-- Passage shown --
*** Begin section ***

- Theatrical poster (1935)
- Directed by: Norton S. Parker; William A. O'Connor (credited as Wm. A. O'Connor);
- Produced by: Willis Kent
- Starring: Lois January
- Narrated by: Willis Kent (credited as presenter)
- Cinematography: Jack Greenhalgh
- Edited by: Holbrook N. Todd
- Production company: Willis Kent Productions
- Distributed by: "State Rights"
- Release date: December 1935;
- Running time: 68 minutes
- Country: United States
- Language: English

= The Pace That Kills (1935 film) =

1935 American exploitation film

The Pace That Kills (also known as Cocaine Madness and The Cocaine Fiends) is a 1935 American exploitation film directed by William O'Connor. The film, starring Lois January, tells the story of Jane Bradford, who gets involved with a drug dealer and becomes addicted to cocaine.

==Plot==
Small-town girl Jane Bradford (Lois January) falls for Nick (Noel Madison), a big-city guy who offers her a chance to escape her small-town life. He introduces her to "headache powder," which she later discovers is cocaine, and it turns out Nick is a drug dealer. By the time they reach the city, Jane is already hooked on the drug.

*** End section ***

Records from a collection
*** Begin section ***

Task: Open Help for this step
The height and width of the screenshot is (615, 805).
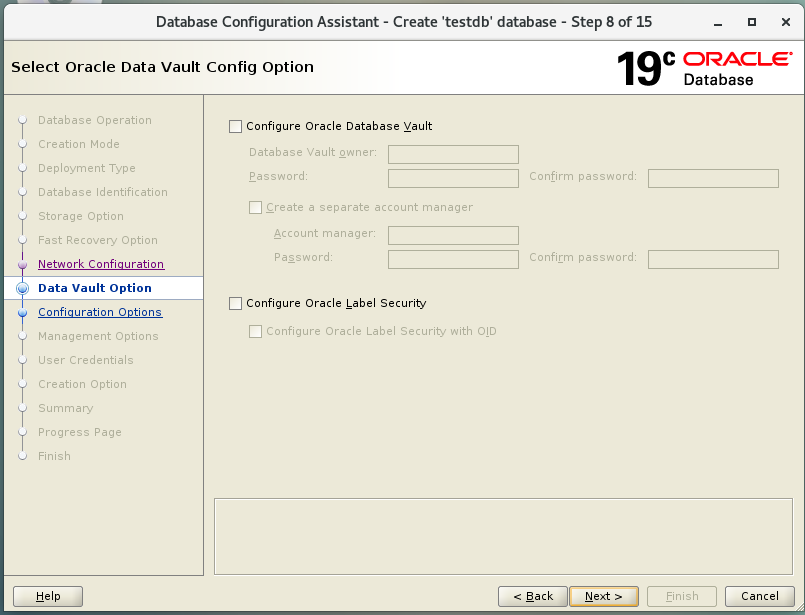Action: coord(48,596)
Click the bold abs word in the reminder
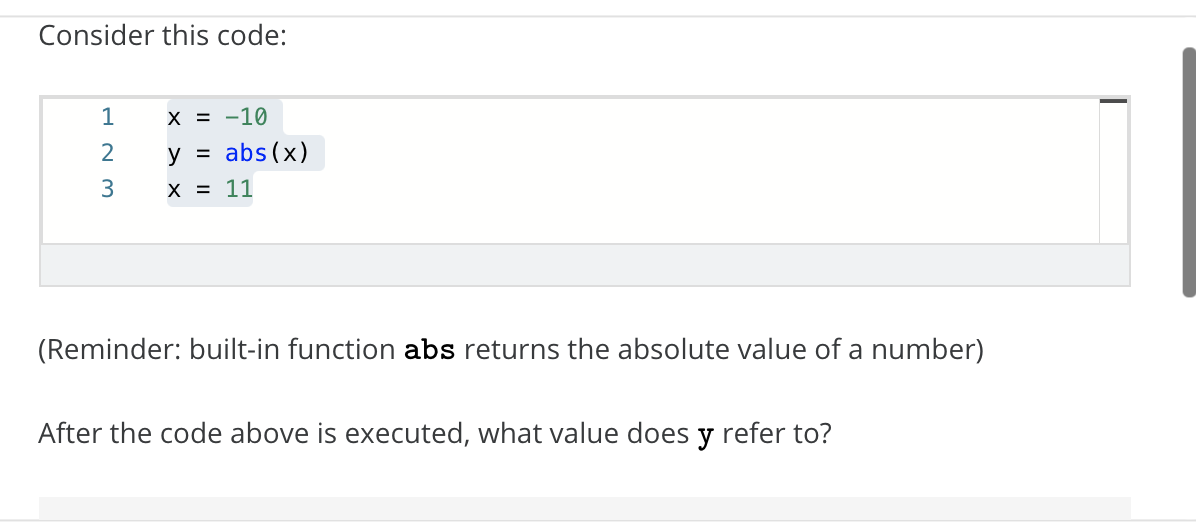 pos(429,351)
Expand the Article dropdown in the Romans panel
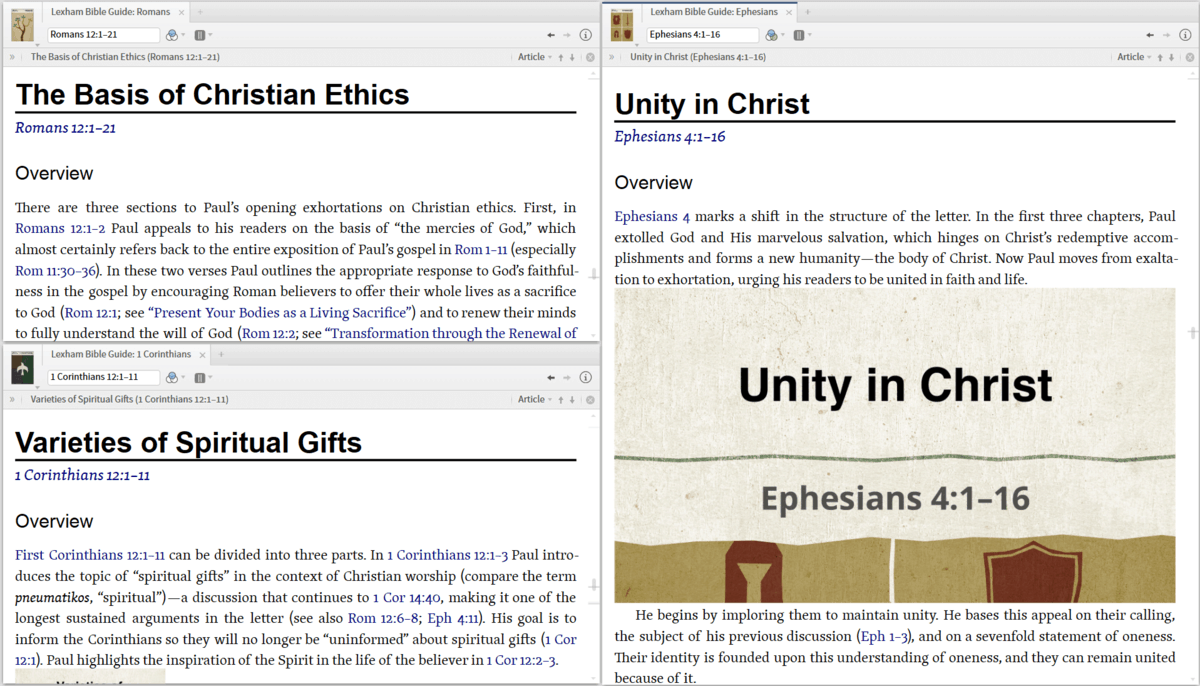The height and width of the screenshot is (686, 1200). [x=534, y=57]
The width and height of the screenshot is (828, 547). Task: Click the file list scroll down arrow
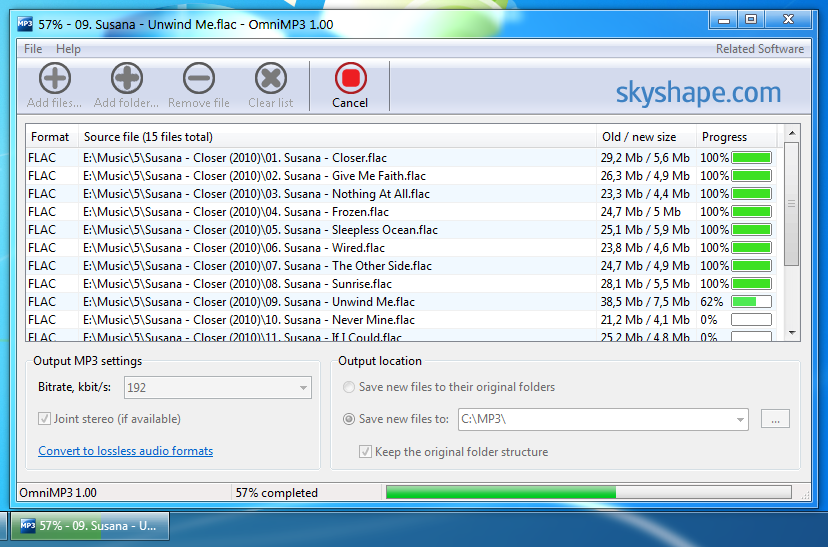click(791, 333)
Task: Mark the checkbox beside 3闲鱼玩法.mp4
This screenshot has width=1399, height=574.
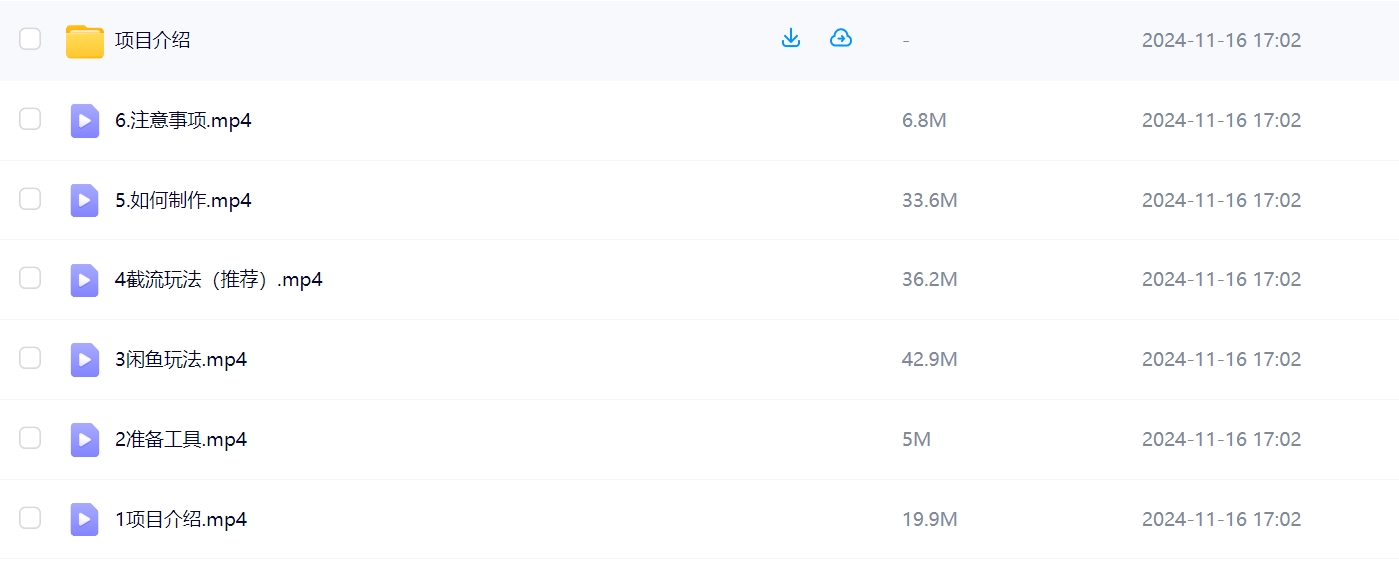Action: 30,358
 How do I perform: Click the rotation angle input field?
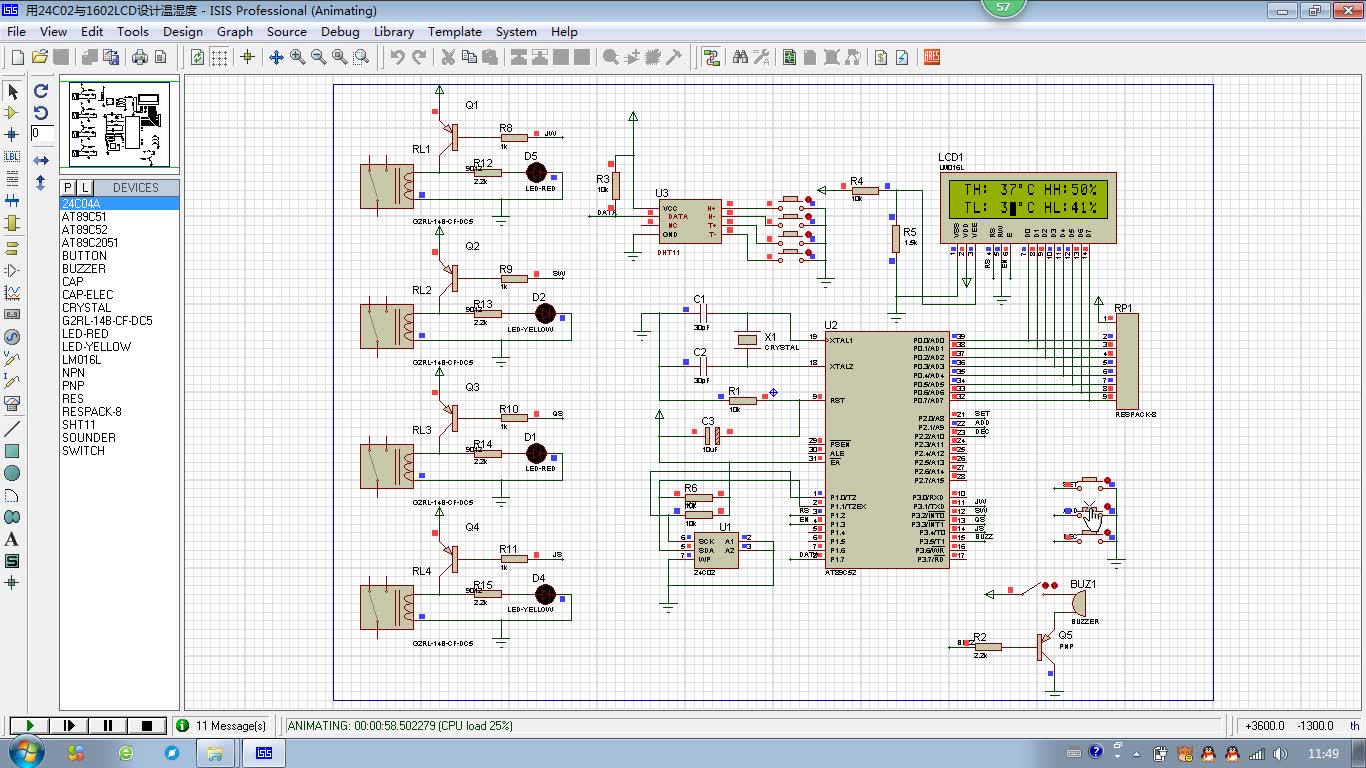click(42, 133)
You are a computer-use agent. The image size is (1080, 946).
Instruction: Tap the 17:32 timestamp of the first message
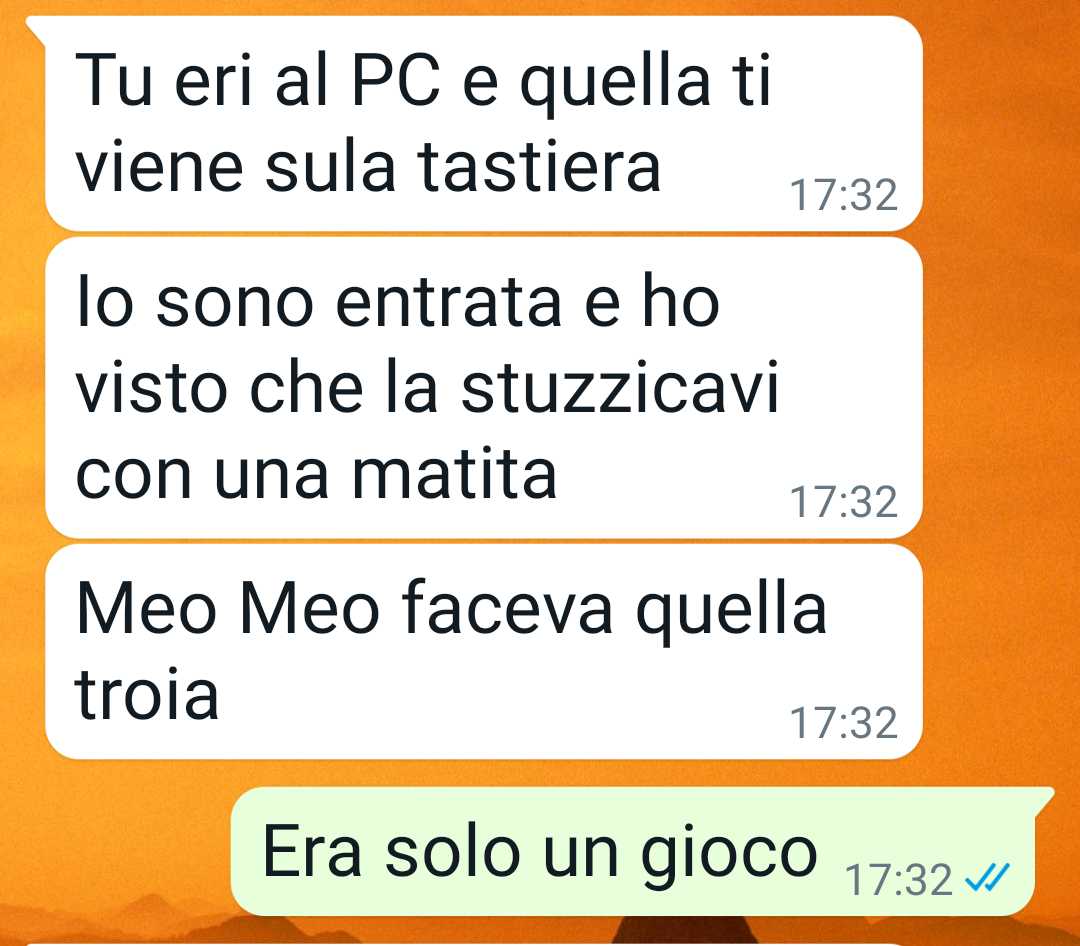coord(843,195)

*** End section ***

-- Tasks and exercises --
#1 Rewrite the part of the entry on The Pace That Kills starting with "The Pace That Kills (also" and going on through "on the drug.", replacing "drug dealer" with "narcotics peddler".
#2 Based on the entry on The Pace That Kills, is each statement true? (a) The film was also released as The Cocaine Fiends. (b) Lois January plays Nick. (c) Jane Bradford becomes addicted to heroin. Answer yes or no for each, and quote the words from the entry that decide it.

-- Answers for each item --
#1
The Pace That Kills (also known as Cocaine Madness and The Cocaine Fiends) is a 1935 American exploitation film directed by William O'Connor. The film, starring Lois January, tells the story of Jane Bradford, who gets involved with a narcotics peddler and becomes addicted to cocaine.

==Plot==
Small-town girl Jane Bradford (Lois January) falls for Nick (Noel Madison), a big-city guy who offers her a chance to escape her small-town life. He introduces her to "headache powder," which she later discovers is cocaine, and it turns out Nick is a narcotics peddler. By the time they reach the city, Jane is already hooked on the drug.

#2
(a) Yes: "also known as Cocaine Madness and The Cocaine Fiends"
(b) No: "Nick (Noel Madison)"
(c) No: "becomes addicted to cocaine"